The New York authorities have confirmed 13 fatalities in this city, including a two-year-old boy, while the state of New Jersey has mourned another 23 deaths, according to the television network NBC, including four residents of a complex of apartments. On the other hand, Philadelphia authorities have confirmed that they are investigating the deaths of three people as possibly related to the storm.

The president of the United States, Joe Biden, has approved the declaration of a state of emergency in New York and New Jersey, and has ordered that local officials receive federal aid.

“A record rain has fallen in these states. New York had more rain yesterday, the first day of September, than it normally does in the whole month,” he stressed.
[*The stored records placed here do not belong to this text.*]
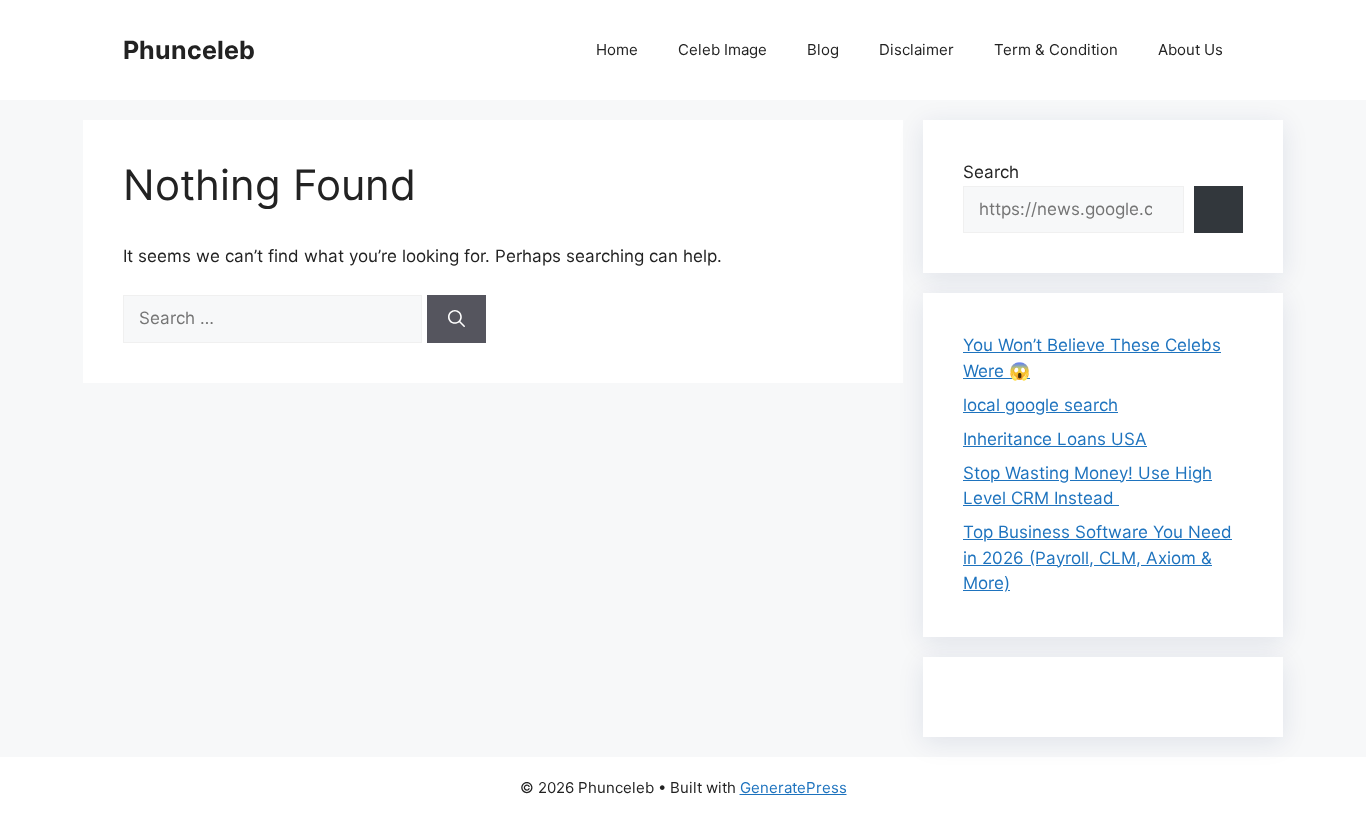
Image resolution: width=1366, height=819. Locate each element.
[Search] (456, 319)
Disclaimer (916, 49)
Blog (823, 49)
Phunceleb (189, 50)
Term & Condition (1056, 49)
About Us (1190, 49)
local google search (1040, 405)
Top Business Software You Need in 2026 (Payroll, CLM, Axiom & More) (1097, 557)
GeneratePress (793, 787)
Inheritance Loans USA (1055, 439)
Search (991, 172)
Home (617, 49)
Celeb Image (722, 49)
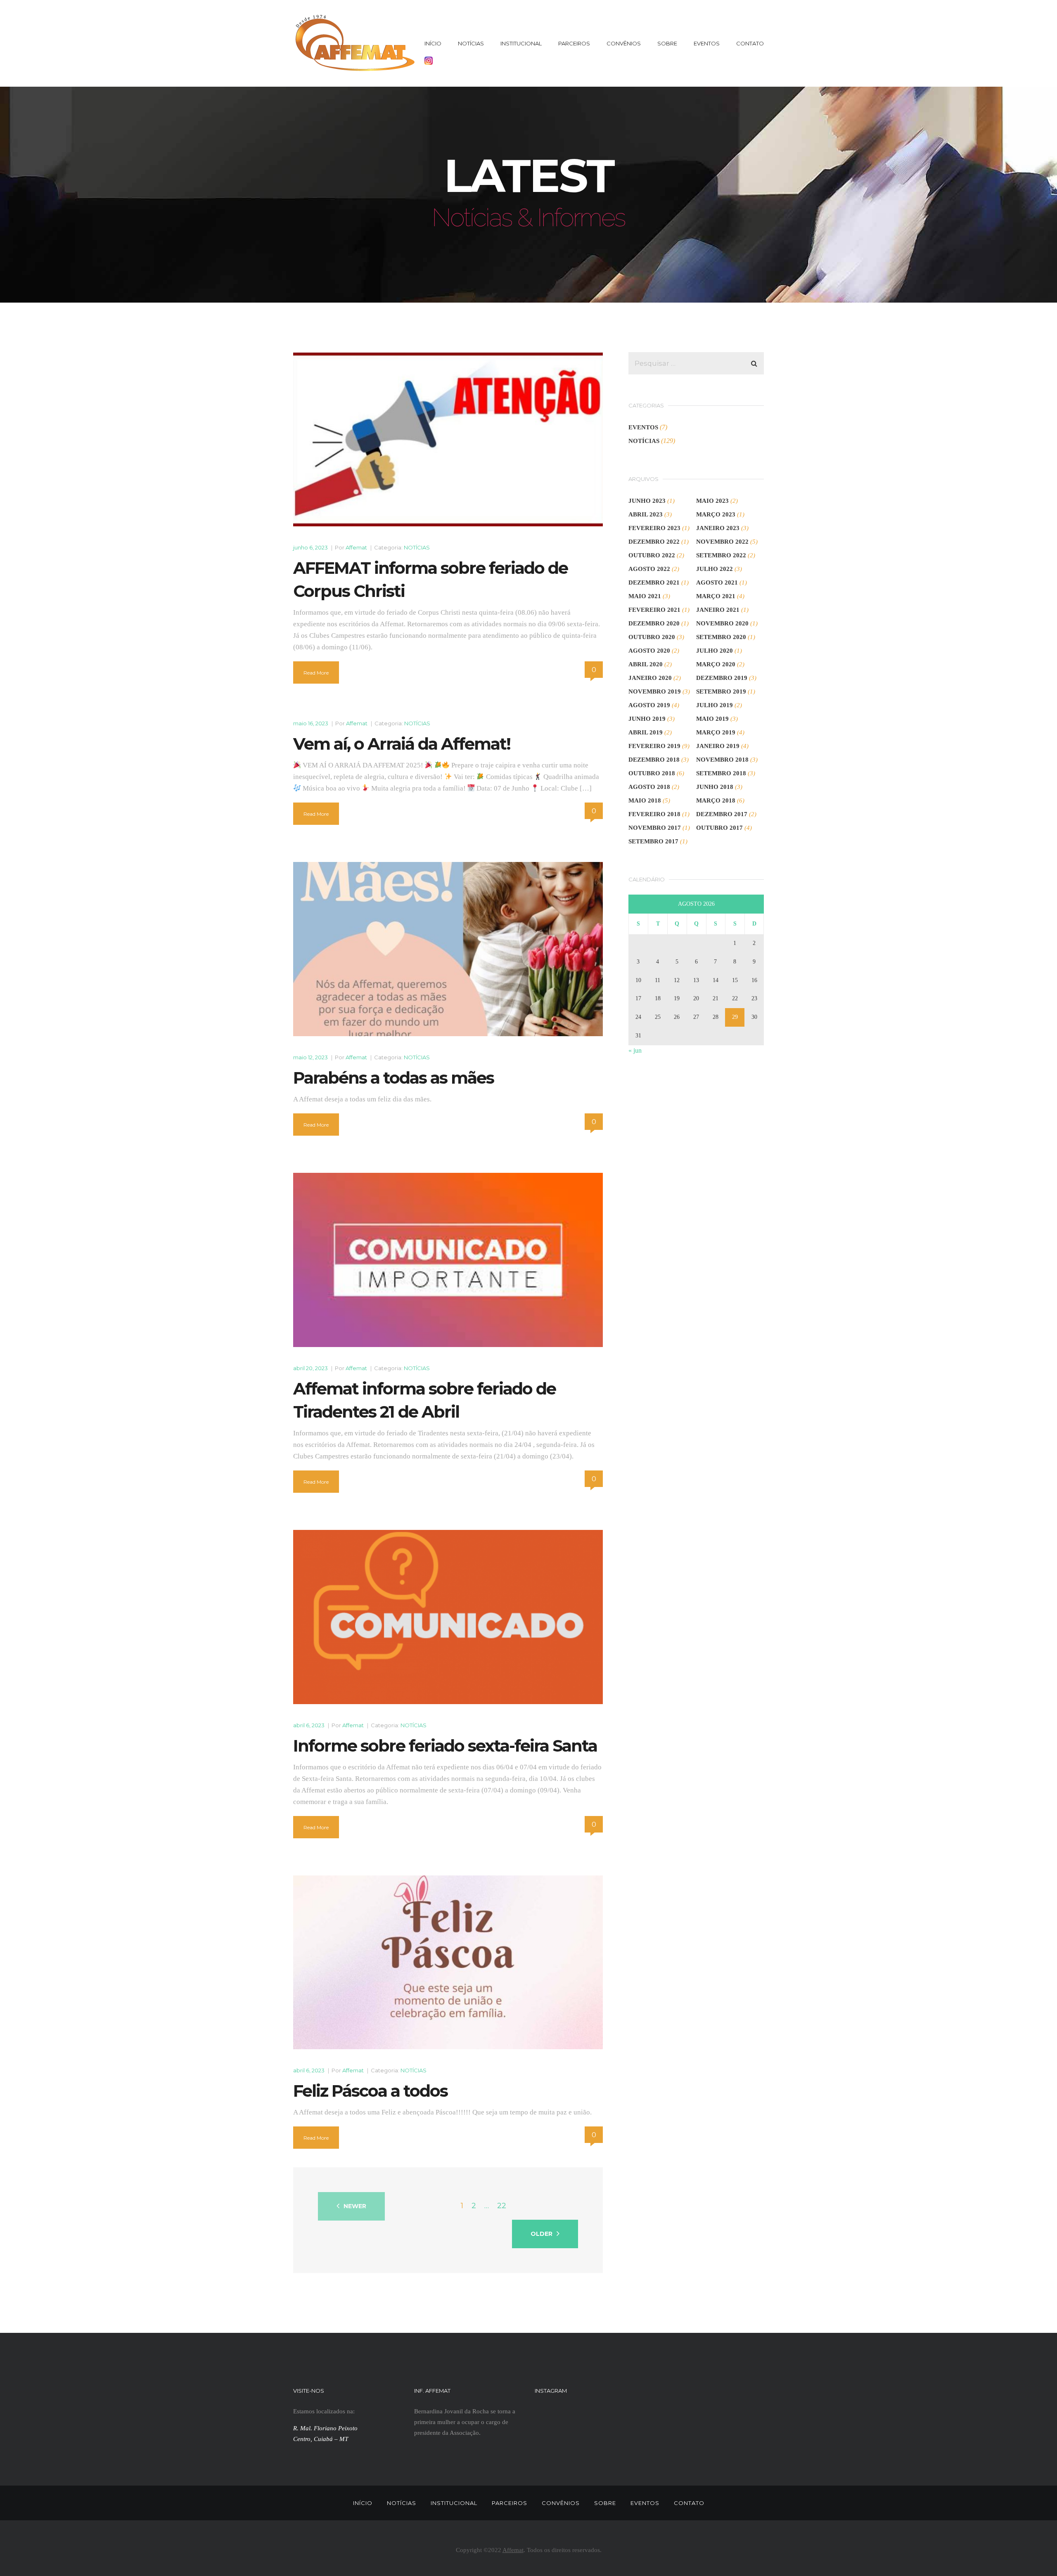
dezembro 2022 (654, 541)
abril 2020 (645, 664)
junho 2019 (647, 718)
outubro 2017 (719, 827)
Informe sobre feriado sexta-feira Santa (445, 1745)
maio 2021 (644, 596)
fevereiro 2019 (654, 746)
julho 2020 (714, 650)
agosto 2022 (649, 569)
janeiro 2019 (717, 746)
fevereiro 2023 (654, 528)
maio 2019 (712, 718)
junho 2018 (714, 787)
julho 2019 (714, 705)
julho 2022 (714, 569)
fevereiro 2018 (654, 814)
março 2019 (715, 732)
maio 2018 (644, 800)
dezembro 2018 (654, 759)
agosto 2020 (649, 650)
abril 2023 (645, 514)
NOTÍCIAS (471, 43)
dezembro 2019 (721, 678)
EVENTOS (707, 43)
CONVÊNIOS (624, 43)
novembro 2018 (722, 759)
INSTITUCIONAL (521, 43)
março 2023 (715, 514)
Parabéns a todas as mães (393, 1078)
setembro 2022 (721, 555)
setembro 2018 (721, 773)
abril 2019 (645, 732)
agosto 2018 (649, 787)
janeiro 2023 (717, 528)
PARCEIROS (574, 43)
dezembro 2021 (654, 582)
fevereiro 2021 (654, 609)
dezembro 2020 (654, 623)
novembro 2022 (722, 541)
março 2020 (715, 664)
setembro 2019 (721, 691)
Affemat (356, 547)
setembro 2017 (653, 841)
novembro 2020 (722, 623)
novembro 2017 (654, 827)
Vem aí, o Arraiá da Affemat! (401, 744)
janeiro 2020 (650, 678)
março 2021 (715, 596)
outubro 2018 (651, 773)
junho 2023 (647, 500)
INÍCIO (432, 43)
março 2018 (715, 800)
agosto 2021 (717, 582)
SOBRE (667, 43)
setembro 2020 (721, 637)
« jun (635, 1050)
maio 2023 (712, 500)
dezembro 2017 (721, 814)
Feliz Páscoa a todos (370, 2091)
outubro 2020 (651, 637)
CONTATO (750, 43)
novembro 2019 (654, 691)
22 (501, 2205)
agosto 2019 (649, 705)
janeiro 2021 (717, 609)
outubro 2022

To face the consequences of ‘Ida’, the US Department of Energy has announced that it will release 1.5 million barrels of crude oil from the country’s federal emergency reserves, to provide service, among others, to two-thirds of the gas stations in New Orleans and Baton Rouge, which have run out of supplies after the cyclone.

Biden himself will travel to Louisiana this Friday to “inspect the damage caused by the hurricane’s storms,” ​​said the White House press secretary, Jen Psaki, and where they will meet with the authorities to evaluate the emergency response.

The governor of the state of New York, Kathy Hochul, has declared a state of emergency in the face of the sudden floods derived from ‘Ida’, while the mayor of the city, Bill de Blasio, also declared an emergency. In Central Park, the recorded rainfall has broken the previous record, dating from 1927, and several areas of the city have been submerged under water.

In subsequent statements, De Blasio lamented that the public “is going through hell” after the passage of the storm. In the same way, he has considered ‘Ida’ as a “wake-up call” and has indicated that the authorities have to modify the way they approach “the abruptness, the brutality” of the current storms.

De Blasio has insisted that ‘Ida’ is “a terrible storm, unlike anything we have seen before” and has thanked the rescue personnel for their work.

Transportation services have been practically paralyzed in some areas of the Northeast. At Newark airport alone, more than 300 flights have been canceled, with massive cancellations also in the case of JFK and La Guardia airfields in New York.

Similarly, Connecticut has declared a state of emergency in order to respond to the floods caused by ‘Ida’. The governor of the state, Ned Lamont, has signed a declaration to provide emergency management services with “the necessary tools to help in the affected areas,” he said in a statement.

The havoc in New York and New Jersey has led United Nations Secretary General António Guterres to be “deeply saddened by the lives lost and the damage caused by the devastating and unprecedented climatic events.”